Rewrite the stretch of the engine mount failure passage from "Figure 72: Truss" through "a bolt failure.", replacing "Test Plan" with "Test Protocol".

[START OF Supplied passage]

In this particular analysis, we assumed two possible primary failure modes, which are an engine mount bolt fracture or a tube fracture. The engine mount tube fracture analysis involves a series of tests to be conducted in order to determine whether the location of the recorder wire and the geometric properties of the tube affect the signal acquired. Closely simulating the engine mount failure is a key aspect of determining whether the transients found on the CVR are indeed fractures of engine mount tubes or bolts, and it is likely that an engine mount tube or bolt fracture caused the crash because the engine mount is in the infant mortality failure category [18]. The following section outlines the Wavelet group’s progress during the Fall 2002 semester.
Originally, our group wanted to complete testing on an engine mount; however, after determining the need to analyze the effects of geometry on the signal acquired, our objectives changed because the problem became more complicated. There are significant differences between the truss on the Beech 1900C airplane (see Figure 72) and the truss available to students in the ASE 463Q class (see Figure 73).
Figure 72: Truss on Beech 1900C Airplane
Figure 73: Truss Available for Testing
The arrangements of the truss members as well as the tube diameters are considerably different. We therefore determined that a detailed Test Plan is a more significant contribution towards further progress. The purpose of this Test Plan is to guide future ASE 463Q groups to successfully simulate an engine mount truss failure, and to determine whether the Beech 1900C airplane crashed due to an engine truss tube failure or a bolt failure.

[END OF Supplied passage]
[START OF Extracted information]

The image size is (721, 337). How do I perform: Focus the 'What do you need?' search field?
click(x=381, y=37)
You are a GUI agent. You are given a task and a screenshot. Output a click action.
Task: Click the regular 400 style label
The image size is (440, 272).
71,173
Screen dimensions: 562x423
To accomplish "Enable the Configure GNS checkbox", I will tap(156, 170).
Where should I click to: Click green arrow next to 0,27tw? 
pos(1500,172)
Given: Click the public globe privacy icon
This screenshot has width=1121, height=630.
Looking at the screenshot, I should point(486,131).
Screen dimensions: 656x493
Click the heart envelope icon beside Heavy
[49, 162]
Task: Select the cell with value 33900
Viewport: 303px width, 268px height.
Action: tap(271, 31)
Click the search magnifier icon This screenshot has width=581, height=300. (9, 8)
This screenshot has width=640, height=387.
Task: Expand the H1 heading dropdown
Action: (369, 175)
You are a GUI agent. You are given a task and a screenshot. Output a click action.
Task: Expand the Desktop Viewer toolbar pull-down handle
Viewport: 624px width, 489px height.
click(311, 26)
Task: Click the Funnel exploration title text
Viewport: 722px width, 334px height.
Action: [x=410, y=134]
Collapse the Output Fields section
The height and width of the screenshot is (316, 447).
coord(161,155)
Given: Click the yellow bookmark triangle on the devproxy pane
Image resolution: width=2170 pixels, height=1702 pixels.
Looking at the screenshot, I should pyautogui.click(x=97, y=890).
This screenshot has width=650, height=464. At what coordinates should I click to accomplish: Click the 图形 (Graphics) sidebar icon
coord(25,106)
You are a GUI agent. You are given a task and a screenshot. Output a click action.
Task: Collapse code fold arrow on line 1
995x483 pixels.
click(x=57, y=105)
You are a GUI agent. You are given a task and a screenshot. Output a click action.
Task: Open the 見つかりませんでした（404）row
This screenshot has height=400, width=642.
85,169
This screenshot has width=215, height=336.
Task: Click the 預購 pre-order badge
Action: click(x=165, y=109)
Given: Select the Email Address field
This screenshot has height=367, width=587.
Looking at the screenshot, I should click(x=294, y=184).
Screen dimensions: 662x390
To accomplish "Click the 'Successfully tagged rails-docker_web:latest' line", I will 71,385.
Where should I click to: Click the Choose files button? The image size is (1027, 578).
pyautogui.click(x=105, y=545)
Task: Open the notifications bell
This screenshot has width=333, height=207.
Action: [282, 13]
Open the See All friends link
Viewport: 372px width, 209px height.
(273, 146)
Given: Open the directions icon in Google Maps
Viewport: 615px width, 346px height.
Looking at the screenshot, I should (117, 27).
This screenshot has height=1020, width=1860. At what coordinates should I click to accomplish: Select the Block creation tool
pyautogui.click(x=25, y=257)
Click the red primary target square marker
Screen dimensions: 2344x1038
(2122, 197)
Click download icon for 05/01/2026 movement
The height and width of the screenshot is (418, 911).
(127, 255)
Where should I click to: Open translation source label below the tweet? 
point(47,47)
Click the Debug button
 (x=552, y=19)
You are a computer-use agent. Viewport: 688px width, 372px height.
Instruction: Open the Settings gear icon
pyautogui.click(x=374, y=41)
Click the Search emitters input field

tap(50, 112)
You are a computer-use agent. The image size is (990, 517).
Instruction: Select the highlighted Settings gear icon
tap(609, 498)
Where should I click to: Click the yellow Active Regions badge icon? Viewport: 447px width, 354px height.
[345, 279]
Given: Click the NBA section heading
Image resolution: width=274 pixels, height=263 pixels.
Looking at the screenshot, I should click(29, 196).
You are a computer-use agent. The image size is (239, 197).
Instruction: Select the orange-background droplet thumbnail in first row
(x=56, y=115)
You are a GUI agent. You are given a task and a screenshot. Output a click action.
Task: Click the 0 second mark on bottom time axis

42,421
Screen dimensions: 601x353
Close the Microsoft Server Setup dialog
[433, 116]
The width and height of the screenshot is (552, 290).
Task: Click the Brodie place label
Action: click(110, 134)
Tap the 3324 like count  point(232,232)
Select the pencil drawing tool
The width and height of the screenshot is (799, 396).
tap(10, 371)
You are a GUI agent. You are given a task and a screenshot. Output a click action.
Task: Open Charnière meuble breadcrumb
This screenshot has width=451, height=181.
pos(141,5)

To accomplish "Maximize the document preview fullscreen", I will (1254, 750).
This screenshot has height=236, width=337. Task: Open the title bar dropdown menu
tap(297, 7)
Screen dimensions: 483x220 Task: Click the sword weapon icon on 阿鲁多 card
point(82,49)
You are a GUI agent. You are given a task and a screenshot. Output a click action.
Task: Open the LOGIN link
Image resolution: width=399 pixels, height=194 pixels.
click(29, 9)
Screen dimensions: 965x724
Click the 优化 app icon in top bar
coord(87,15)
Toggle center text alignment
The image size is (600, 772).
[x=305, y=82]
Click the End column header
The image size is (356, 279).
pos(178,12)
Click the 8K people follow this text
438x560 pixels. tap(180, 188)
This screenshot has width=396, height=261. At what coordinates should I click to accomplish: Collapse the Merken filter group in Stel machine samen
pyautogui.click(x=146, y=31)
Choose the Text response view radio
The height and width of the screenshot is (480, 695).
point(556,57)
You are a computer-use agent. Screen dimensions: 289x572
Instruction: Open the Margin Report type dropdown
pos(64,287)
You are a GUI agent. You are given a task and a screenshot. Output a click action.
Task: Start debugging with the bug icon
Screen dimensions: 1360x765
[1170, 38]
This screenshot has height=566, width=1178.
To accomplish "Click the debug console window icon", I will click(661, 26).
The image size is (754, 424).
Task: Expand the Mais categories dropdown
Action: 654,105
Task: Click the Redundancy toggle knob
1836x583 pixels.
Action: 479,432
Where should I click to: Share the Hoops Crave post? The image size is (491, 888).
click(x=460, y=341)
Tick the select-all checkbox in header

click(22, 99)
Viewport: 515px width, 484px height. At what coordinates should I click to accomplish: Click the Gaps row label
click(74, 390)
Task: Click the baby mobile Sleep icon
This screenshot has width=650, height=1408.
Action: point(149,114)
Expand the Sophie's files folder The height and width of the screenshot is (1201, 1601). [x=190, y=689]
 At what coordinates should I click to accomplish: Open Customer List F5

[END OF Extracted information]

_Exercise response_
Figure 72: Truss on Beech 1900C Airplane
Figure 73: Truss Available for Testing
The arrangements of the truss members as well as the tube diameters are considerably different. We therefore determined that a detailed Test Protocol is a more significant contribution towards further progress. The purpose of this Test Protocol is to guide future ASE 463Q groups to successfully simulate an engine mount truss failure, and to determine whether the Beech 1900C airplane crashed due to an engine truss tube failure or a bolt failure.